The task ->
Return verbatim the lines of material starting with the line that contains "Select the 4539 price axis label" and going on through the line that contains "[x=791, y=598]", both included.

Entries ->

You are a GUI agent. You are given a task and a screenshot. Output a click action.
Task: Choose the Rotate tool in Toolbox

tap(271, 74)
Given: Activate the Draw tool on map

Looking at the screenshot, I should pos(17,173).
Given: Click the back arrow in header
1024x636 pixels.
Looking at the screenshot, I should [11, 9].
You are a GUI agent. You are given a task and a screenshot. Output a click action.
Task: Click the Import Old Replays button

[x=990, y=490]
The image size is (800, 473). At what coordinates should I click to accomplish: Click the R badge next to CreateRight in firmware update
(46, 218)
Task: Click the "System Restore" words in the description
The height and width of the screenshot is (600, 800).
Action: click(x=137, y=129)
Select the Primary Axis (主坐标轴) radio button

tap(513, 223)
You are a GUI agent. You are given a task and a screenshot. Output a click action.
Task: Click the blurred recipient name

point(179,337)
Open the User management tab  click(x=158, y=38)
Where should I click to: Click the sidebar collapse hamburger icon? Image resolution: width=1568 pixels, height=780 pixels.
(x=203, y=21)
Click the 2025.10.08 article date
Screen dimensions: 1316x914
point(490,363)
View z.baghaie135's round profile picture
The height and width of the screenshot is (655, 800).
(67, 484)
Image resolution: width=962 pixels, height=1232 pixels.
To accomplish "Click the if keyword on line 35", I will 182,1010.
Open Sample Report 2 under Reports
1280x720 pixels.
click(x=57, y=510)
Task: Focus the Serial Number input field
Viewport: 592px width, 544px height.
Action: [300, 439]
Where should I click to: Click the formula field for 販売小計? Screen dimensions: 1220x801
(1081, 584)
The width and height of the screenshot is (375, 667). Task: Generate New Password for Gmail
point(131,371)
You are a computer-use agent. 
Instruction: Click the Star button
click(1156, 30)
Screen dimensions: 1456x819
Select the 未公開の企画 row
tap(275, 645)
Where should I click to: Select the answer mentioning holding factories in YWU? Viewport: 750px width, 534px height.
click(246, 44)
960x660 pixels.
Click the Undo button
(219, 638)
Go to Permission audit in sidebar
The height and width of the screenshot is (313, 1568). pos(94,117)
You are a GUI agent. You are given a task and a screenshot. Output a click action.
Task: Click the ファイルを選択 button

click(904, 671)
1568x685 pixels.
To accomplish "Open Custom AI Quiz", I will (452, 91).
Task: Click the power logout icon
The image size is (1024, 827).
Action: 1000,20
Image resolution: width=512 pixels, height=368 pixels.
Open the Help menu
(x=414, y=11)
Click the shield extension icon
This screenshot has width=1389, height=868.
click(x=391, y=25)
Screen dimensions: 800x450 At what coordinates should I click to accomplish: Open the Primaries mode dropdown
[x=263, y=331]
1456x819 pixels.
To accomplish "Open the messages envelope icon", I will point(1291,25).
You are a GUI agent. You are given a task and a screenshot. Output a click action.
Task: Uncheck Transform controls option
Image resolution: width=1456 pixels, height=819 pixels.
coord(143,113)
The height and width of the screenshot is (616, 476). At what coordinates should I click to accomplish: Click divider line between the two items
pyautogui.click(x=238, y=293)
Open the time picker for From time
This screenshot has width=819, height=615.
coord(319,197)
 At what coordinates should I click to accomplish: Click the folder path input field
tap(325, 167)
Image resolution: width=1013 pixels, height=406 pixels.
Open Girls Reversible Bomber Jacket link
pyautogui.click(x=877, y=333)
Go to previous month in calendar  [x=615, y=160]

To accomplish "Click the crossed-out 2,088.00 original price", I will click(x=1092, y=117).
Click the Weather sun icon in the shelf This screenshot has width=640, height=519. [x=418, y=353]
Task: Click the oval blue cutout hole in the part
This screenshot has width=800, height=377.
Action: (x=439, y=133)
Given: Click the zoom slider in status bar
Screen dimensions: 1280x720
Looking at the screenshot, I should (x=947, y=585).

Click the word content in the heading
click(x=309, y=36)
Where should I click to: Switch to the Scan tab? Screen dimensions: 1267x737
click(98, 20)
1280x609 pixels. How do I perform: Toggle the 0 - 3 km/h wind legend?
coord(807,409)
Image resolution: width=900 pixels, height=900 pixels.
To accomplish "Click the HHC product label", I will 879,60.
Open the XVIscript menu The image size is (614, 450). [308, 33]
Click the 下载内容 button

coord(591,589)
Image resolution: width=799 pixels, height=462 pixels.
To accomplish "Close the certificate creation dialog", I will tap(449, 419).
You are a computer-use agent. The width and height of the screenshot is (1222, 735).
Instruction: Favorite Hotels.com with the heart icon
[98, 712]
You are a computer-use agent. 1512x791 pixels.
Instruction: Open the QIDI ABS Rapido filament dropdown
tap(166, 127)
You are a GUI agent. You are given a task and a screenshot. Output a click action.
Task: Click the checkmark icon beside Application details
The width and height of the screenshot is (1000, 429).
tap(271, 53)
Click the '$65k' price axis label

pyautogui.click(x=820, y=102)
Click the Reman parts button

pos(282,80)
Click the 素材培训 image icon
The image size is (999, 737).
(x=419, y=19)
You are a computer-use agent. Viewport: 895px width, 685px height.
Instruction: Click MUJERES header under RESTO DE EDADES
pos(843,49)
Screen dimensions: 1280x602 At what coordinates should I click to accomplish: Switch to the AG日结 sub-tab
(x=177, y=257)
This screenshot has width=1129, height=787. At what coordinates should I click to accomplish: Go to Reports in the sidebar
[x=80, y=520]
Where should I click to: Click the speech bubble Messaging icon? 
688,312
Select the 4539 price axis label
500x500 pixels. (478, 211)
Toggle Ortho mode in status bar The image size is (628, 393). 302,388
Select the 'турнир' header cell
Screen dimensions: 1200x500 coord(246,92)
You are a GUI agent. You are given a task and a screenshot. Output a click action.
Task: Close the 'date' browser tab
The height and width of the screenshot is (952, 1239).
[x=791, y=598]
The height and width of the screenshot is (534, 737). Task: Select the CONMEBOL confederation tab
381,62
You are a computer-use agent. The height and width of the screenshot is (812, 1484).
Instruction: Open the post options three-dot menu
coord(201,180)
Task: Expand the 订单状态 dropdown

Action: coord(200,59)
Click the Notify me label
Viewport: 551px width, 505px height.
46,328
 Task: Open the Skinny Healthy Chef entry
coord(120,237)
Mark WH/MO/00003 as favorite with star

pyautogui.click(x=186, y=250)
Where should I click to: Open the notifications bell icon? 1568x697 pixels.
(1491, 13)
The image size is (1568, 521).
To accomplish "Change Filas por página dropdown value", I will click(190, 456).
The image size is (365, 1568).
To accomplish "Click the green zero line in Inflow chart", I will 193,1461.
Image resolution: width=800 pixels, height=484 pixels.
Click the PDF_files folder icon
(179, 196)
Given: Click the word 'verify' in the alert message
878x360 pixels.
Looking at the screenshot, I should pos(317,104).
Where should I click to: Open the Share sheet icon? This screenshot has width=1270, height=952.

Output of the exercise ->
Select the 4539 price axis label
500x500 pixels. (478, 211)
Toggle Ortho mode in status bar The image size is (628, 393). 302,388
Select the 'турнир' header cell
Screen dimensions: 1200x500 coord(246,92)
You are a GUI agent. You are given a task and a screenshot. Output a click action.
Task: Close the 'date' browser tab
The height and width of the screenshot is (952, 1239).
[x=791, y=598]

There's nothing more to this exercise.